Fabrik

The one thing missing from the art of Kerry James Marshall is even a scintilla of compromise. There was no compromise in the decision he made as a young man to paint black subjects exclusively, deliberately shifting the trajectory of Western art history, the portrayal of American life, and, ultimately, the visual narrative that will be viewed in museums by future generations. No compromise in his early disregard for genres like abstraction, which were in vogue when he came of age as an artist, choosing instead to create grand-scale figurative and representational works embedded with meaning. No compromise in the use of color, and in rendering figures whose everyday lives, loves, hopes, dreams and deaths he commemorates with utmost sensitivity, in an unrelenting ebony black. No compromise in creating works that radiate a stunning sense of dignity and beauty.

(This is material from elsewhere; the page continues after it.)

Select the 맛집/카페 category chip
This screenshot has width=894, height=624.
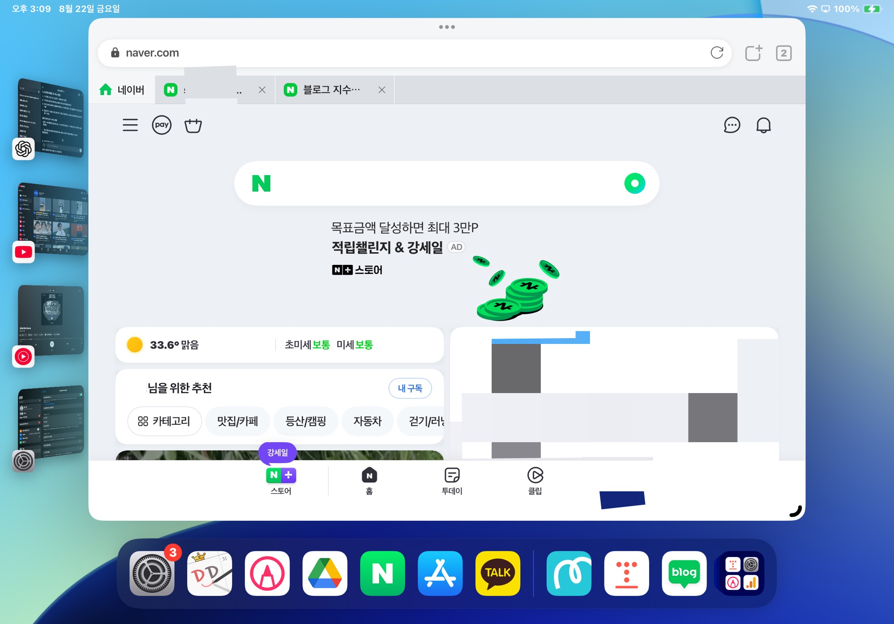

An innovator and visionary, Marshall is a painter with conviction. He paints with eloquence and compassion about life and love from the point of view of the vibrant black part of American society which conventional art has largely treated as invisible.

Mastry, Marshall’s breathtaking 35-year retrospective organized under the leadership of MOCA curator Helen Molesworth, features nearly 80 paintings. The works are presented chronologically, from the artist’s early self-portraits beginning in 1980, to two recent abstract works from 2015 that leap outside the artist’s customary figurative / representational purview. If it was Marshall’s destiny to become an artist, however, it came about in a serendipitous way. His family left Alabama after the Birmingham riot of 1963, only to relocate to Los Angeles not long before the Watts Rebellion erupted in 1965. Marshall grew up in South Central Los Angeles near the headquarters of the Black Panthers. As a young child, one of his favorite pastimes was looking at the teacher’s scrapbook, offered as a reward for good behavior. “Kerry behaved well in order to sit with this scrapbook. He was a person, at a very young age, [who was] really, really drawn to pictures,” said Molesworth in a preview of the exhibition. Visiting LACMA was his first museum experience. Throughout his school years, teachers encouraged his interest in art. He eventually learned about Charles White, the African-American social realist artist who became Marshall’s teacher at Otis College of Art and Design. That’s where Mastry began.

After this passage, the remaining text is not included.